「韓国の1人当たりGDP、2027年に日本超え」

 韓国の1人当たり名目国内総生産(GDP)が6年後に日本を抜くとする見通しが日本のシンクタンクによって示された。1人当たりGDPは国民の平均的な生活水準を示す主な指標の一つだ。

 16日の日本経済新聞によると、同紙系列のシンクタンク、日本経済研究センターが発表した報告書「アジア経済中期予測」によると、日本の1人当たりGDPは2027年に韓国に、28年に台湾に抜かれる見通しだ。韓国と台湾の1人当たりGDPがそれぞれ年6.0%、8.4%伸びるのに対し、日本は2.0%の伸びにとどまり、6-7年後に4万5000ドル水準で追い付かれるとの予測だ。

 昨年時点で日本の1人当たりGDPは3万9890ドルで韓国より25%、台湾より42%多い。1986年には日本が韓国の6.2倍、台湾の4.4倍に達していたことを考えると、格差は大幅に縮小した。同センターは「日本の1人当たりGDPは07年にシンガポール、14年には香港に追い付かれた。こうした指標は日本経済の停滞状態を示している」と指摘した。

 同センターは逆転現象の背景として、労働生産性の上昇率の違いを挙げた。2020-30年に韓国と台湾の労働生産性の伸びは1人当たりGDPを4ポイント以上押し上げるが、日本は2ポイント以下にとどまると予想したのだ。労働生産性が伸び悩む理由としては、デジタルトランスフォーメーション(DX)の失敗が指摘された。行政手続きなどのデジタル化に成功した韓国、台湾と異なり、日本は依然として印鑑、サインなどアナログ手続きが支配的だ。

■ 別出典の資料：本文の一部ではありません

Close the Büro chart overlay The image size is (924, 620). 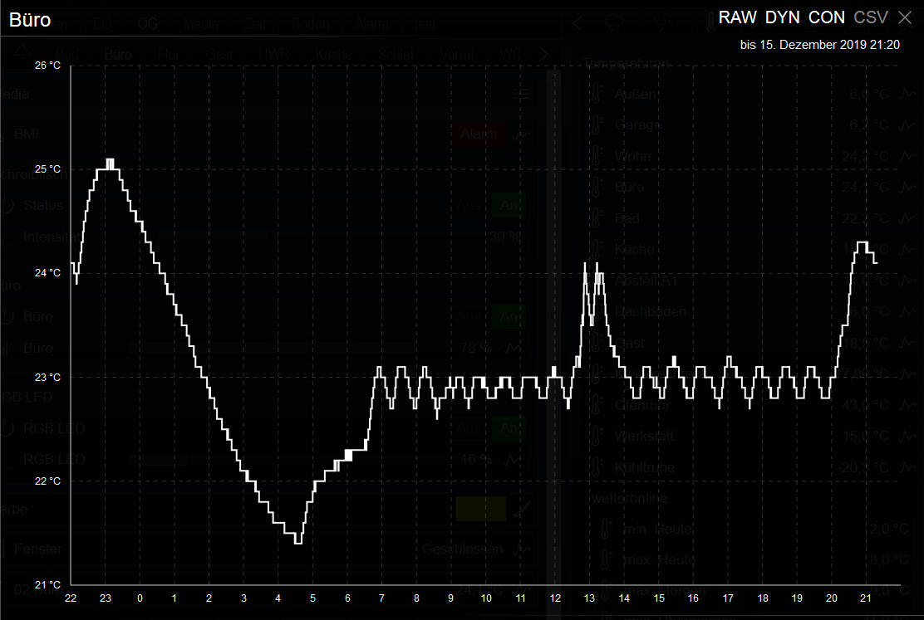pos(905,17)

 一方、同センターは国家全体の経済規模を示す名目GDPで中国が2033年に米国を抜くと予想した。昨年には米中のGDP逆転を29年と予想したが、その時期は4年後ずれする見込みだ。中国が相次いで強硬な金融引き締めに動く一方、米国は積極的な財政政策で景気が急速に回復したためだ。

 ただ、米国のGDPは中国にいったん抜かれるものの、56年には再逆転する見込みだ。中国の民間企業規制が生産性の伸びを鈍化させ、長期的には高齢化と人口減少で成長不振に陥るとの指摘だ。